Exercise prompt: Restate the records below word for word.

Exercise material:
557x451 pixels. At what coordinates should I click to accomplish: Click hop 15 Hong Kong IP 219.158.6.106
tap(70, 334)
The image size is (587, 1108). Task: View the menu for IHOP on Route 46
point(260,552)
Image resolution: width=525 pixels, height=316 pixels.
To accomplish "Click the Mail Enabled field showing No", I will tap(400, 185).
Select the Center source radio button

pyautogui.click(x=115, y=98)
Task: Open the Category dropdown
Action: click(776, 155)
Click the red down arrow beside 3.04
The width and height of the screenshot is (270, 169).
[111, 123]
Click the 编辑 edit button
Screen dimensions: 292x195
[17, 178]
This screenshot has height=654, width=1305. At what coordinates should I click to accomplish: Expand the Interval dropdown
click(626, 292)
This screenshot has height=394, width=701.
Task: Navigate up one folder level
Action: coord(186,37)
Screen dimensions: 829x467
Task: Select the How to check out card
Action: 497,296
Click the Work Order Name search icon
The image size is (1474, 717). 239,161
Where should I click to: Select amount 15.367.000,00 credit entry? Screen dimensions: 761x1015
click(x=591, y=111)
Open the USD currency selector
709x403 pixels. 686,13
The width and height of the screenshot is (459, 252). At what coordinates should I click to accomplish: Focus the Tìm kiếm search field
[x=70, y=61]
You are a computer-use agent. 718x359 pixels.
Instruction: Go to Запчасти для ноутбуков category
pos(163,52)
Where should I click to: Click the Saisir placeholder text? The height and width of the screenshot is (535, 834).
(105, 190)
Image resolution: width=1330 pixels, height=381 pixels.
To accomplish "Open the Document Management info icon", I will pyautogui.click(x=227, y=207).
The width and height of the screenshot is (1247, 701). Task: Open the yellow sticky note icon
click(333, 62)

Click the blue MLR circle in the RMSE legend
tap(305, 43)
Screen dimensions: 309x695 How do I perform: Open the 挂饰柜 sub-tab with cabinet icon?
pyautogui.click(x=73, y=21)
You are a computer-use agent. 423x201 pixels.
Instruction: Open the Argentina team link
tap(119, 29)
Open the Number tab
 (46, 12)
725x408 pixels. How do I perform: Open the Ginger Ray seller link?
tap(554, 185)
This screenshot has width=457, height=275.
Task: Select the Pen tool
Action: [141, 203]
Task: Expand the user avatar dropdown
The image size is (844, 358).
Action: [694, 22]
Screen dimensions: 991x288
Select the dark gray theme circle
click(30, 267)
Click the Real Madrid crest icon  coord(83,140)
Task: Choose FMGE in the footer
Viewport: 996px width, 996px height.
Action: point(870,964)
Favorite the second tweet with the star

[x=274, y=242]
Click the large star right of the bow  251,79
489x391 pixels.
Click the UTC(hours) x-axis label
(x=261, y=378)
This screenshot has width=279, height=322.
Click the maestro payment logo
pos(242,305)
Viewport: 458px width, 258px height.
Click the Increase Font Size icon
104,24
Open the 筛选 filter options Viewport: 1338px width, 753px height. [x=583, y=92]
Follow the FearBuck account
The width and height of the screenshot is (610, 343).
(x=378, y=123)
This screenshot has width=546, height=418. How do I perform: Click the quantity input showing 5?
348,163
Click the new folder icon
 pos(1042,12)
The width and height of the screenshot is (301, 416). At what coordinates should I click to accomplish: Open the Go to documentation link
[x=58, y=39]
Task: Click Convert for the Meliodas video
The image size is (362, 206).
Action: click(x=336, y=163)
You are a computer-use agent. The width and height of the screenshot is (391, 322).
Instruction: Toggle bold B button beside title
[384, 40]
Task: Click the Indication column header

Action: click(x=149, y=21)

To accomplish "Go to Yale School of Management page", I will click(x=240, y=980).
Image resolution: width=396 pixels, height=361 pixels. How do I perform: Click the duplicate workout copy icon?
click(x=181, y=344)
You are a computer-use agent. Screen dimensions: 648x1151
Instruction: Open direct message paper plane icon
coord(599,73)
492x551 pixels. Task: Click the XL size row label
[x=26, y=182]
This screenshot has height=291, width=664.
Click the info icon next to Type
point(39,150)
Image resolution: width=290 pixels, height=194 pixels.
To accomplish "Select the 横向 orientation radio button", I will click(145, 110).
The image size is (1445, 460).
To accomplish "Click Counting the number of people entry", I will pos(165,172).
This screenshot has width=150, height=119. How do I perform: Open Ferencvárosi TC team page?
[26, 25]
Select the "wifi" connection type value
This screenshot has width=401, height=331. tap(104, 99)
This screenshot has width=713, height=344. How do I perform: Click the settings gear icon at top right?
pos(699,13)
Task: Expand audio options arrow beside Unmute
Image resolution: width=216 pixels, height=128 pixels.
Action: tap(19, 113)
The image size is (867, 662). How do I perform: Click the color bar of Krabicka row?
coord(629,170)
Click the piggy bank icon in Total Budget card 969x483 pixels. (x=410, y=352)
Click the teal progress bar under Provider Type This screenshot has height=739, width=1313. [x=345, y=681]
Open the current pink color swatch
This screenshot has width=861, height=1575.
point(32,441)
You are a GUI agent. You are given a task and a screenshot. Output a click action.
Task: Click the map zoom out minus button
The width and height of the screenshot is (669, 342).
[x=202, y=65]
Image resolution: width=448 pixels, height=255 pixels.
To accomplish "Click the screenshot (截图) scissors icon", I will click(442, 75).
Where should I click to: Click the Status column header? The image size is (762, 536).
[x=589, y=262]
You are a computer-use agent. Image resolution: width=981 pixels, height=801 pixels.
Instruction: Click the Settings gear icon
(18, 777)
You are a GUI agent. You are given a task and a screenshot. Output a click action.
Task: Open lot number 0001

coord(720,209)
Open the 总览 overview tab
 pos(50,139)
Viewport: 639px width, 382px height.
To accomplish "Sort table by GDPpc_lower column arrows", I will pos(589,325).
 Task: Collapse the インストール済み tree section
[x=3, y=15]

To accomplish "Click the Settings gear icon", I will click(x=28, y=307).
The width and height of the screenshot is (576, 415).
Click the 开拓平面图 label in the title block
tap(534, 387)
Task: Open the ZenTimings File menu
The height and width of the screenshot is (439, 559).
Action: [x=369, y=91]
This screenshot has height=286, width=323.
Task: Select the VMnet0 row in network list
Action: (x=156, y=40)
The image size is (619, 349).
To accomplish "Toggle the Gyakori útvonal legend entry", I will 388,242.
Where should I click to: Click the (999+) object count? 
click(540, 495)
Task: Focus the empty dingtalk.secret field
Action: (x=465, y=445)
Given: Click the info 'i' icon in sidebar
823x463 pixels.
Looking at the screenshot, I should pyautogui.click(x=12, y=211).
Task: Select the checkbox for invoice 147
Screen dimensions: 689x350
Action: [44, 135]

Response:
557x451 pixels. At what coordinates should I click to accomplish: Click hop 15 Hong Kong IP 219.158.6.106
tap(70, 334)
The image size is (587, 1108). Task: View the menu for IHOP on Route 46
point(260,552)
Image resolution: width=525 pixels, height=316 pixels.
To accomplish "Click the Mail Enabled field showing No", I will tap(400, 185).
Select the Center source radio button

pyautogui.click(x=115, y=98)
Task: Open the Category dropdown
Action: click(776, 155)
Click the red down arrow beside 3.04
The width and height of the screenshot is (270, 169).
[111, 123]
Click the 编辑 edit button
Screen dimensions: 292x195
[17, 178]
This screenshot has height=654, width=1305. At what coordinates should I click to accomplish: Expand the Interval dropdown
click(626, 292)
This screenshot has height=394, width=701.
Task: Navigate up one folder level
Action: coord(186,37)
Screen dimensions: 829x467
Task: Select the How to check out card
Action: 497,296
Click the Work Order Name search icon
The image size is (1474, 717). 239,161
Where should I click to: Select amount 15.367.000,00 credit entry? Screen dimensions: 761x1015
click(x=591, y=111)
Open the USD currency selector
709x403 pixels. 686,13
The width and height of the screenshot is (459, 252). At what coordinates should I click to accomplish: Focus the Tìm kiếm search field
[x=70, y=61]
You are a computer-use agent. 718x359 pixels.
Instruction: Go to Запчасти для ноутбуков category
pos(163,52)
Where should I click to: Click the Saisir placeholder text? The height and width of the screenshot is (535, 834).
(105, 190)
Image resolution: width=1330 pixels, height=381 pixels.
To accomplish "Open the Document Management info icon", I will pyautogui.click(x=227, y=207).
The width and height of the screenshot is (1247, 701). Task: Open the yellow sticky note icon
click(333, 62)

Click the blue MLR circle in the RMSE legend
tap(305, 43)
Screen dimensions: 309x695 How do I perform: Open the 挂饰柜 sub-tab with cabinet icon?
pyautogui.click(x=73, y=21)
You are a computer-use agent. 423x201 pixels.
Instruction: Open the Argentina team link
tap(119, 29)
Open the Number tab
 (46, 12)
725x408 pixels. How do I perform: Open the Ginger Ray seller link?
tap(554, 185)
This screenshot has width=457, height=275.
Task: Select the Pen tool
Action: [141, 203]
Task: Expand the user avatar dropdown
The image size is (844, 358).
Action: [694, 22]
Screen dimensions: 991x288
Select the dark gray theme circle
click(30, 267)
Click the Real Madrid crest icon  coord(83,140)
Task: Choose FMGE in the footer
Viewport: 996px width, 996px height.
Action: point(870,964)
Favorite the second tweet with the star

[x=274, y=242]
Click the large star right of the bow  251,79
489x391 pixels.
Click the UTC(hours) x-axis label
(x=261, y=378)
This screenshot has width=279, height=322.
Click the maestro payment logo
pos(242,305)
Viewport: 458px width, 258px height.
Click the Increase Font Size icon
104,24
Open the 筛选 filter options Viewport: 1338px width, 753px height. [x=583, y=92]
Follow the FearBuck account
The width and height of the screenshot is (610, 343).
(x=378, y=123)
This screenshot has width=546, height=418. How do I perform: Click the quantity input showing 5?
348,163
Click the new folder icon
 pos(1042,12)
The width and height of the screenshot is (301, 416). At what coordinates should I click to accomplish: Open the Go to documentation link
[x=58, y=39]
Task: Click Convert for the Meliodas video
The image size is (362, 206).
Action: click(x=336, y=163)
You are a computer-use agent. The width and height of the screenshot is (391, 322).
Instruction: Toggle bold B button beside title
[384, 40]
Task: Click the Indication column header

Action: click(x=149, y=21)

To accomplish "Go to Yale School of Management page", I will click(x=240, y=980).
Image resolution: width=396 pixels, height=361 pixels. How do I perform: Click the duplicate workout copy icon?
click(x=181, y=344)
You are a computer-use agent. Screen dimensions: 648x1151
Instruction: Open direct message paper plane icon
coord(599,73)
492x551 pixels. Task: Click the XL size row label
[x=26, y=182]
This screenshot has height=291, width=664.
Click the info icon next to Type
point(39,150)
Image resolution: width=290 pixels, height=194 pixels.
To accomplish "Select the 横向 orientation radio button", I will click(145, 110).
The image size is (1445, 460).
To accomplish "Click Counting the number of people entry", I will pos(165,172).
This screenshot has width=150, height=119. How do I perform: Open Ferencvárosi TC team page?
[26, 25]
Select the "wifi" connection type value
This screenshot has width=401, height=331. tap(104, 99)
This screenshot has width=713, height=344. How do I perform: Click the settings gear icon at top right?
pos(699,13)
Task: Expand audio options arrow beside Unmute
Image resolution: width=216 pixels, height=128 pixels.
Action: tap(19, 113)
The image size is (867, 662). How do I perform: Click the color bar of Krabicka row?
coord(629,170)
Click the piggy bank icon in Total Budget card 969x483 pixels. (x=410, y=352)
Click the teal progress bar under Provider Type This screenshot has height=739, width=1313. [x=345, y=681]
Open the current pink color swatch
This screenshot has width=861, height=1575.
point(32,441)
You are a GUI agent. You are given a task and a screenshot. Output a click action.
Task: Click the map zoom out minus button
The width and height of the screenshot is (669, 342).
[x=202, y=65]
Image resolution: width=448 pixels, height=255 pixels.
To accomplish "Click the screenshot (截图) scissors icon", I will click(442, 75).
Where should I click to: Click the Status column header? The image size is (762, 536).
[x=589, y=262]
You are a computer-use agent. Image resolution: width=981 pixels, height=801 pixels.
Instruction: Click the Settings gear icon
(18, 777)
You are a GUI agent. You are given a task and a screenshot. Output a click action.
Task: Open lot number 0001

coord(720,209)
Open the 总览 overview tab
 pos(50,139)
Viewport: 639px width, 382px height.
To accomplish "Sort table by GDPpc_lower column arrows", I will pos(589,325).
 Task: Collapse the インストール済み tree section
[x=3, y=15]

To accomplish "Click the Settings gear icon", I will click(x=28, y=307).
The width and height of the screenshot is (576, 415).
Click the 开拓平面图 label in the title block
tap(534, 387)
Task: Open the ZenTimings File menu
The height and width of the screenshot is (439, 559).
Action: [x=369, y=91]
This screenshot has height=286, width=323.
Task: Select the VMnet0 row in network list
Action: (x=156, y=40)
The image size is (619, 349).
To accomplish "Toggle the Gyakori útvonal legend entry", I will 388,242.
Where should I click to: Click the (999+) object count? 
click(540, 495)
Task: Focus the empty dingtalk.secret field
Action: (x=465, y=445)
Given: Click the info 'i' icon in sidebar
823x463 pixels.
Looking at the screenshot, I should pyautogui.click(x=12, y=211).
Task: Select the checkbox for invoice 147
Screen dimensions: 689x350
Action: [44, 135]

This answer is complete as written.